No question that cell density is a key variable in cell culture experiments. Can anyone predict if your drug's effect will be influenced by cell density? Absolutely not!!! You just need to do the experiment. If you have seen this effect and are just asking if it makes sense: Absolutely. I think Peter gave a good list of some of the variables that are influenced by cell density.
One thing you need to remember is that cell culture is a tool that should be tailored to the questions you are trying to answer. For example, you should use a cell concentration that provides a state of proliferation and differentiation that is relevant to the in vivo situation if you are trying to develop a pharmacological agent for medical applications. If you are pursuing a more mechanistic goal, then you might want to titter cell density to see the maximal response. If you are trying to compare it to an other compound, then the impact of cell densities on this other compound's effects should also be tested to insure that you are not creating a favorable bias for your compound.

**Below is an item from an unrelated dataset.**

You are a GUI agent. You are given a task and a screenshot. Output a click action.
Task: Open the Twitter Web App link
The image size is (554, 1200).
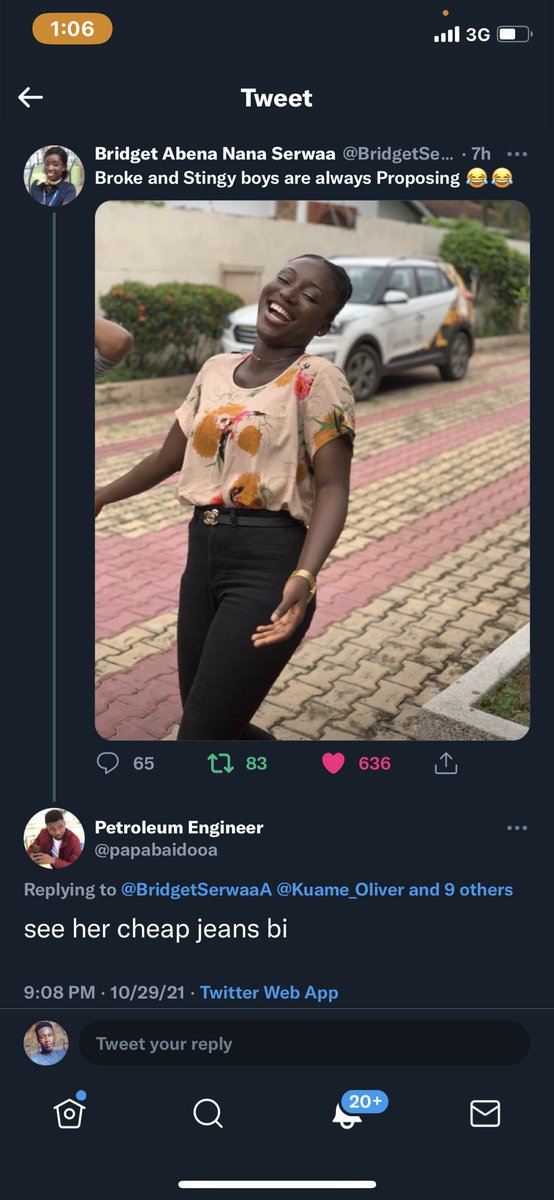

Absolutely correct! We have to try several concentrations of cells and drugs in our culture experiments every time, when we set up new group of experiments. These two preliminary series of titrations are useful to make a choice.
It is always better to maintain the cell density same for your study. It is often visible that in lower cell density the anticancer substance show more effect in quick time and tends to follow the apoptotic pathway. In that case it may confuse you.
Yes, in low cell density the anticancer drugs are working stronger, but this is a good way preliminary to see the effect and compare different drugs. Sure, you have to check the effects in conditions of medium confluency and keep the same conditions, when you repeat your experiments.
Cell density can definitely affect cell response. Changes in cell density can change cell decision-making processes. We have studied the response of cells to ionizing radiation. In many cell lines (MCF10A, HEK293, NIH3T3, U2OS, Hep3B, and others) sparsely plated cells undergo apoptosis in response to IR, whereas in densely plated cells apoptosis is inhibited. We found that this is at least partly due to the Hippo pathway, which is activated at high cell density, and can inhibit apoptosis at high cell density. See http://www.ncbi.nlm.nih.gov/pubmed/23852372
With ionizing radiation, cell density is important if it leads to cell:cell contact (gap junctions) and thus the "Bystander Effect" in which cells that neighbor those that have been irradiated (i.e., have had a photon or particle deposit energy in them) can also lose the ability to form clones. This is even more evident in 3D cultures than in 2D cultures (more contacts). Drugs that block gap junctions (lindane, octanol) remove this effect. A similar "Bystander Effect" is also seen in some irradiated cell lines but it works by the release of compounds (cytokines?) into the medium and then that medium can be added to unirradiated cultures, shutting down their ability to form clones. Cell density is especially important for the latter mechanism. These mechanisms are separate from those Nina Reuven describes above.